A good friend emailed me to bemoan/celebrate her current obsession. I won’t use her name in case she wants to protect her anonymity in the obsession world, but she said:

“Why can’t I just like something in a normal way without getting really involved? You must know.”

Yes. Yes, I know. It’s a terrible, terrible thing being obsessive. You never like anything in a normal way when you’re obsessive. An-y-thing. Obsessions may last for years and years or just days, but while they exist they’ll be all you think about. I was obsessed with goats’ cheese a while back; right now it’s satsumas. ALL I WANT TO EAT IS SATSUMAS. I’m not putting posters of satsumas on my wall or following satsuma delivery vans around European supermarkets, but you see what I’m getting at here: I love them. Satsumas are FUCKING BRILLIANT. In fact, I’m going to have one right now.

So yes, if you have obsessive tendencies, you’ll never like anything in a normal way. A sad fact, but a fact nonetheless. But despite this burden it’s so much fun you can’t wish you were different, not really; I know I don’t. I spent a glorious summer being obsessive about the Mighty Boosh with Michelle. Back at school, I passed so many boring lessons being obsessed about Eddie Izzard with Kate Allenby. And then there’s the small matter of my ten-year love affair with the Manics, which dipped and sagged in the wake of Know Your Enemy, but came roaring back twice as crazy during the Forever Delayed era. And it was never anything less than fucking BRILLIANT fun, even when they were playing Kevin Carter for the twenty gadzillionth time and I wanted to cut my ears off in protest. Even then it was amazing.

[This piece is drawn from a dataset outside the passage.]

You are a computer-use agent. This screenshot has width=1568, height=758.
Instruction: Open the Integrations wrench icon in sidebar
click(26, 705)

The funnest part of obsession is the bonding with other people who share your insane joy for the subject at hand. Numbers will vary, but if you’re a vaguely social person either in person or online you will easily find yourself a little harem of fellow obsessives. These are the people you turn to to share joy over tour dates or new songs or amusing interviews. And if there’s something more to your friendship than just that shared obsession, you’ll find yourself with a great friend long after the obsession has faded and you’ve both moved on to being unhealthily in love with something else. I’m lucky – this has happened with the Manics, from Sarah-from-school to the FD guys I still hang out with long after abandoning FD and the Manics in general. We don’t share an obsession anymore, but we’ll still friends.

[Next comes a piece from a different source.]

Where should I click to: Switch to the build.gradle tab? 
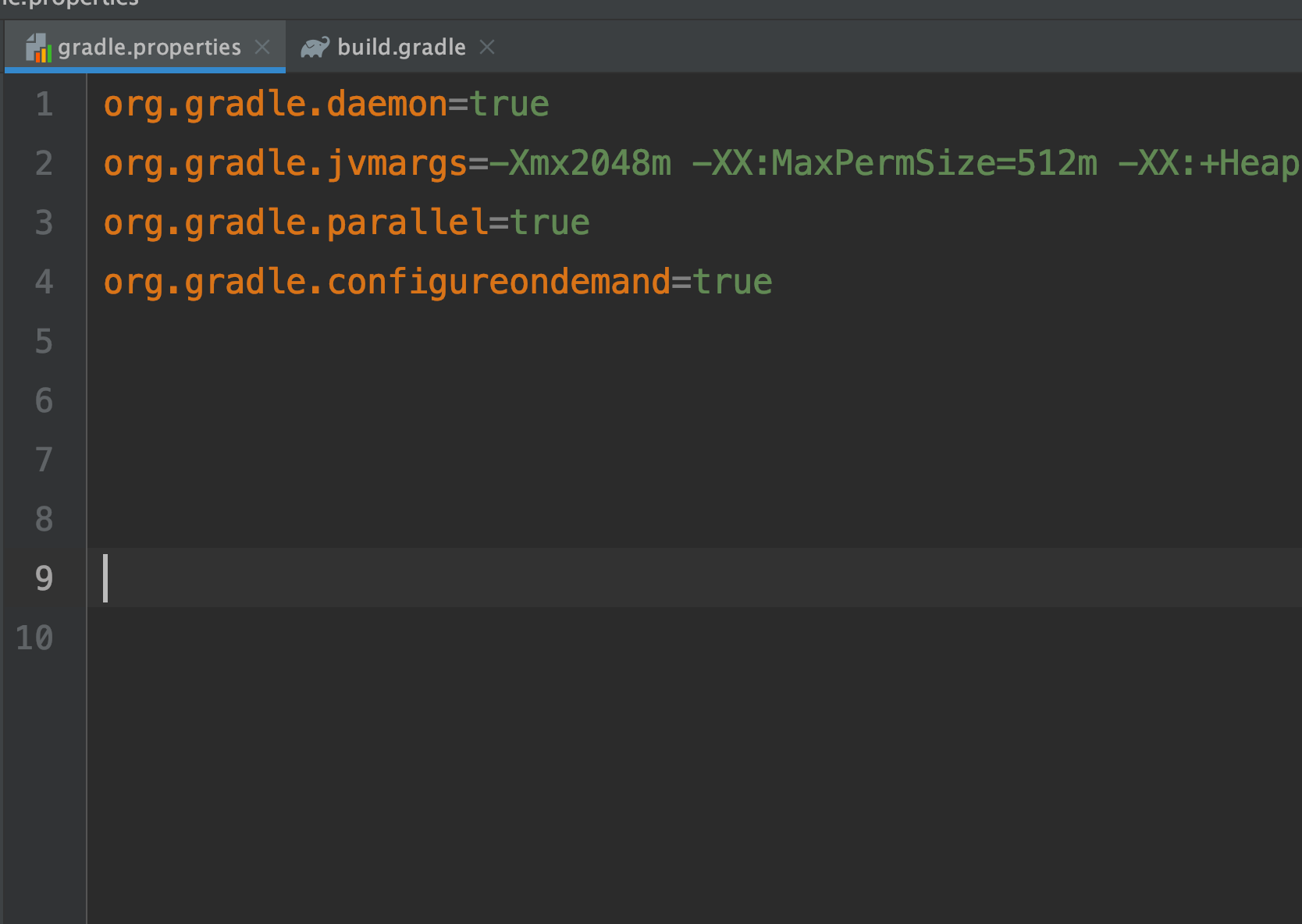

The downside to being obsessive is that you WILL bore your friends – the ones outside the obsession, that is – by constantly talking about the thing you love. Guaranteed. I’ve dealt with this in a practical fashion when it comes to Gogol Bordello: I’ve worked steadily on getting everyone I’ve ever met to listen to them or see them live. This stems from the indisputable scientific fact my evangelical belief that they are the greatest band in the world right now, but also the desire to not become a social pariah the second I open my mouth in public and the words ‘Gogol’ and ‘Bordello’ come out of it. That way, even when they’re bored out of their skull, I can at least say, ‘But hey, you’ve seen Gogol live. They were fucking awesome, weren’t they?’ 99.9% of the time the answer will be, ‘Actually, yeah. They were amazing. When are they playing here again?’ Validation, forgiveness, weary acceptance and Gogol Bordello become a little more successful to boot. God bless you, non-obsessive civillian friends. God bless you.

There’s also the downside which relates directly to money, but I’m not going to talk about that – an obsessive and her money are soon parted; it’s a sore subject right now. And anyway, there are too many good sides to obsession to dwell on the bad too long.

Now, you’ll have to excuse me – I have a date with a bag of M&S oranges.